Your answer must be an exact copy of the data, without any pictures.

((

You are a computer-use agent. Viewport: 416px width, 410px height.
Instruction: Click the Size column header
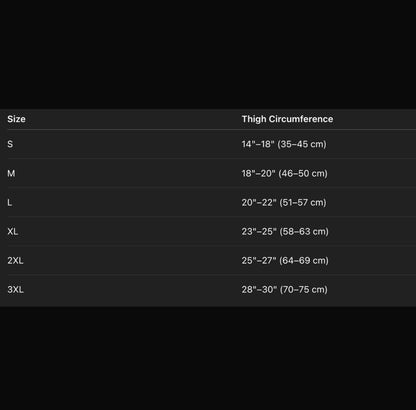click(16, 119)
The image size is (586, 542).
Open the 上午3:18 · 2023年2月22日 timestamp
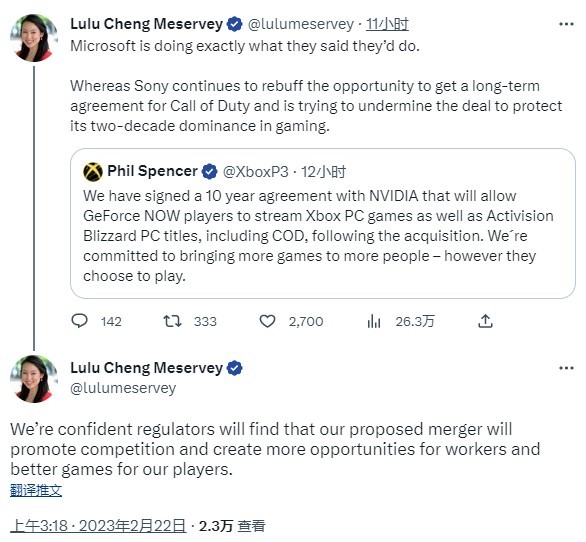click(98, 526)
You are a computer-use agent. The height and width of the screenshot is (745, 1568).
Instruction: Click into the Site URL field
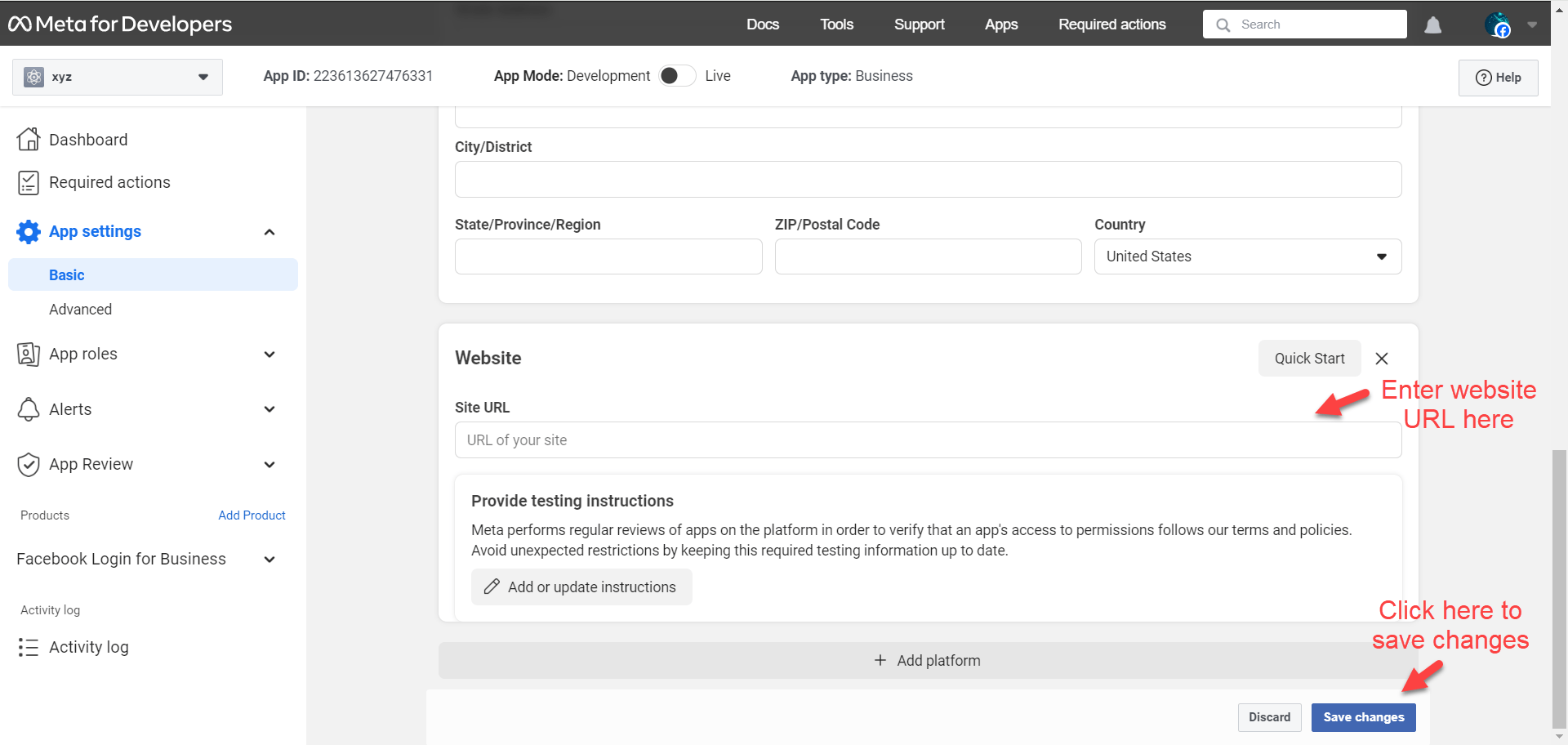tap(928, 440)
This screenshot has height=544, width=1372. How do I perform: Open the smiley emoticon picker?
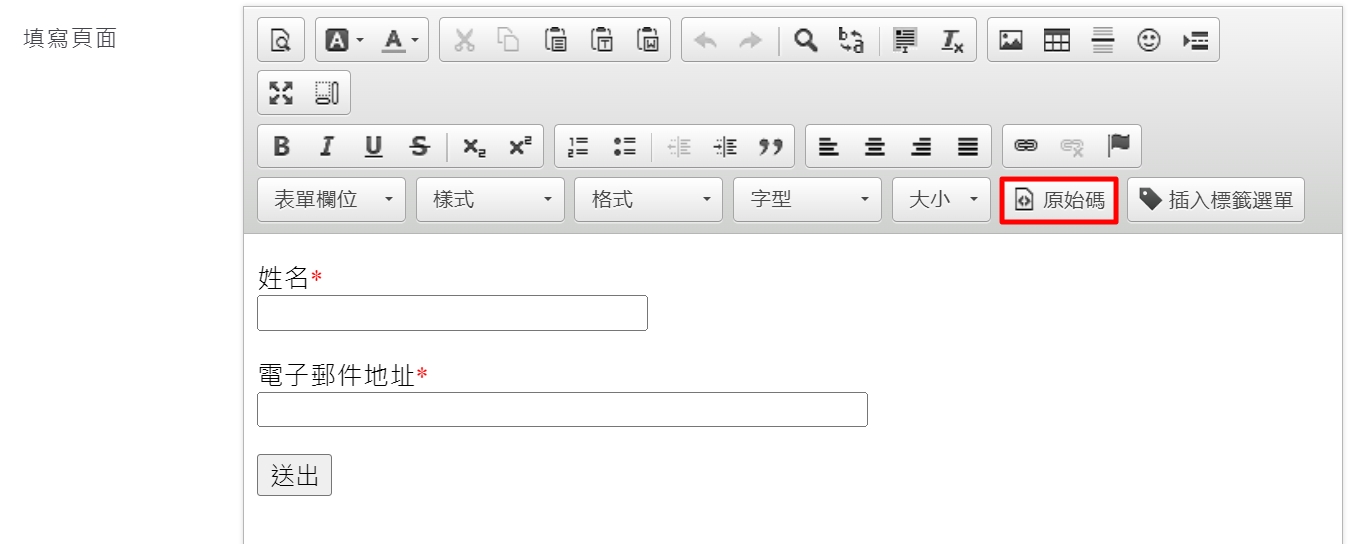[1149, 40]
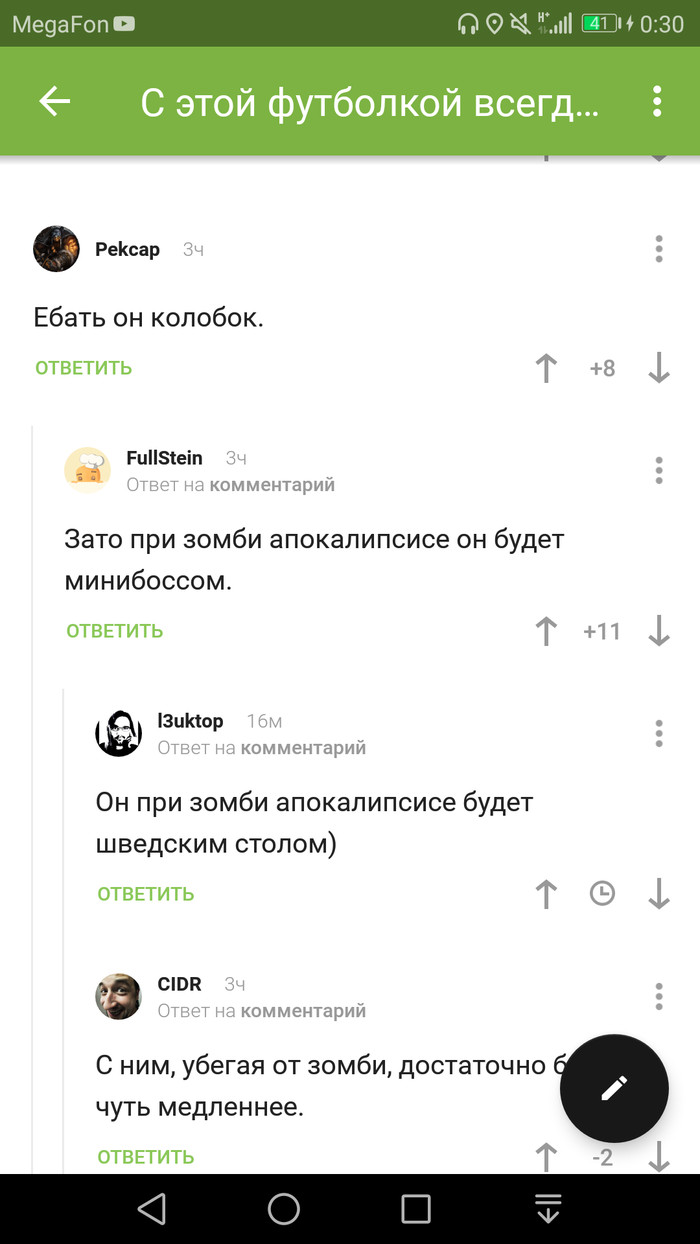Open Рексар's profile avatar

tap(56, 249)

))

- [Output of the exercise]:
You are a computer-use agent. Viewport: 416px width, 410px height.
Instruction: Click the Size column header
click(16, 119)
The image size is (586, 542).
Open the 上午3:18 · 2023年2月22日 timestamp
click(98, 526)
You are a computer-use agent. The height and width of the screenshot is (745, 1568).
Instruction: Click into the Site URL field
tap(928, 440)
This screenshot has height=544, width=1372. How do I perform: Open the smiley emoticon picker?
[1149, 40]
Open Рексар's profile avatar

tap(56, 249)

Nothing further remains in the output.